Dirjen Dikti Ristek Ungkap Tiga Persoalan Dasar Pendidikan Tinggi
Kegiatan sarasehan yang dilaksanakan oleh Lembaga Pendidikan Tinggi NU (LPTNU) Jawa Timur di Universitas Wahab Hasbullah (UNWAHA) Jombang--
JAMBIEKSPRES.CO-Dalam sebuah acara sarasehan yang diadakan oleh Lembaga Pendidikan Tinggi NU (LPTNU) Jawa Timur di Universitas Wahab Hasbullah (UNWAHA) Jombang, Direktur Jenderal Pendidikan Tinggi dan Ristek Republik Indonesia, Abdul Haris, mengungkapkan adanya tiga masalah mendasar yang dihadapi dalam konteks pendidikan tinggi di Indonesia.
Abdul Haris menjelaskan bahwa ketiga masalah tersebut adalah inequality of access (ketimpangan akses), inequality of quality (ketimpangan dalam kualitas), dan kurangnya relevansi pendidikan tinggi.
Pemerintah telah melakukan berbagai langkah untuk mengatasi masalah-masalah ini, termasuk meningkatkan angka partisipasi kasar (APK) perguruan tinggi dan memperluas akses pendidikan tinggi yang berkualitas.
"Kami mendorong peningkatan nilai angka partisipasi kasar perguruan tinggi dan juga memperluas akses pendidikan tinggi yang berkualitas dalam mengatasi berbagai persoalan tersebut," ujar Abdul Haris.
Namun, terdapat dilema yang dihadapi pemerintah ketika melihat jumlah pengangguran terdidik yang mencapai 1,2 juta orang berdasarkan data BPS tahun 2022. Disamping itu, perubahan lanskap dunia kerja juga menunjukkan bahwa ijazah dan gelar akademik tidak lagi menjadi jaminan untuk mendapatkan pekerjaan.
"Dengan demikian pemerintah melalui Kemendikbud Ristek secara serius dalam membenahi hal tersebut dengan meningkatkan kualitas pendidikan tinggi," tambahnya.
Dalam rangka memperbaiki situasi ini, pemerintah, melalui Kemendikbud Ristek, secara serius berusaha untuk meningkatkan kualitas pendidikan tinggi.
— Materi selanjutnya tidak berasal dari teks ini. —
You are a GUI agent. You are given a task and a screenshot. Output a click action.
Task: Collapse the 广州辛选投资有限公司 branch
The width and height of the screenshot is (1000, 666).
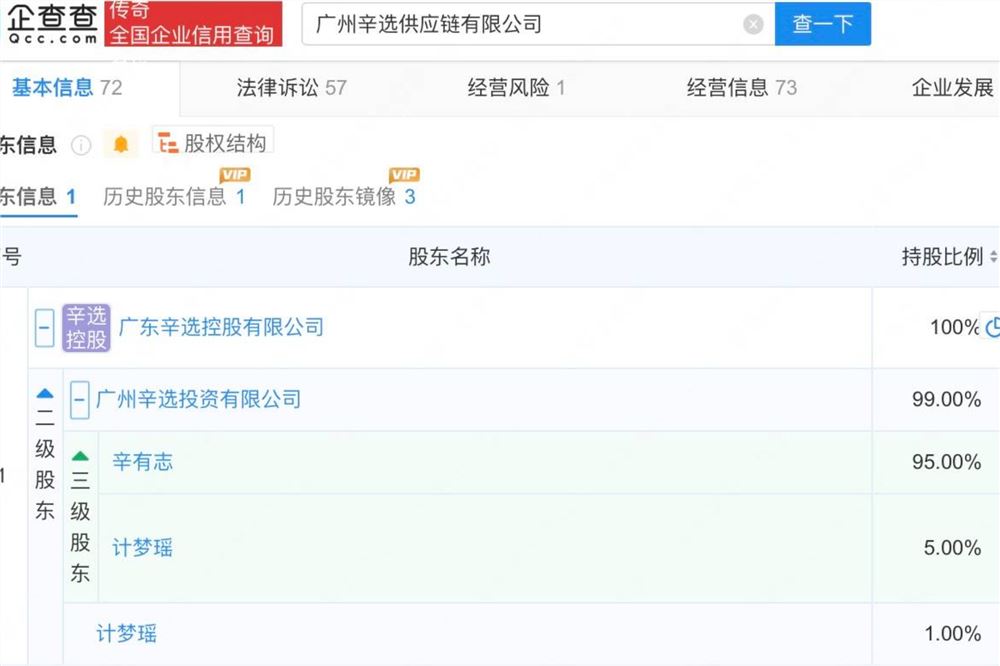tap(78, 398)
Salah satu fokus utamanya adalah meningkatkan kualitas perguruan tinggi Indonesia dalam kancah global serta menghasilkan lulusan yang siap untuk berprofesi.
"Sejumlah perguruan tinggi juga terus didorong untuk meningkat pada rangking perguruan tinggi global, serta meningkatkan kualitas lulusan yang siap pada profesi tertentu," paparnya.
Meskipun demikian, masih terdapat kendala yang dihadapi, termasuk lambannya perguruan tinggi dalam beradaptasi dengan perubahan yang terjadi, serta munculnya model-model pendidikan dan pelatihan alternatif berbasis digital.
"Oleh sebab itu Dirjen Dikti partisipasi dari masyarakat dalam penyelenggaraan pendidikan tinggi tidak bisa dinafikkan," tegas Abdul Haris.
Abdul Haris menekankan pentingnya partisipasi masyarakat dalam penyelenggaraan pendidikan tinggi. Dari sekitar 9,8 juta mahasiswa Indonesia, hampir separuhnya kuliah di perguruan tinggi swasta.
"Hadir sebagai pembicara sarasehan tersebut selain Dirjen Dikti, Direktur Diktis Kemenag yang diwakili Kasubdit Ketenagaan M. Aziz Hakim, Dewan Eksekutif BAN PT Slamet Wahyudi, serta Ketua Lembaga Pendidikan Tinggi PBNU Ainun Na'im," tutupnya.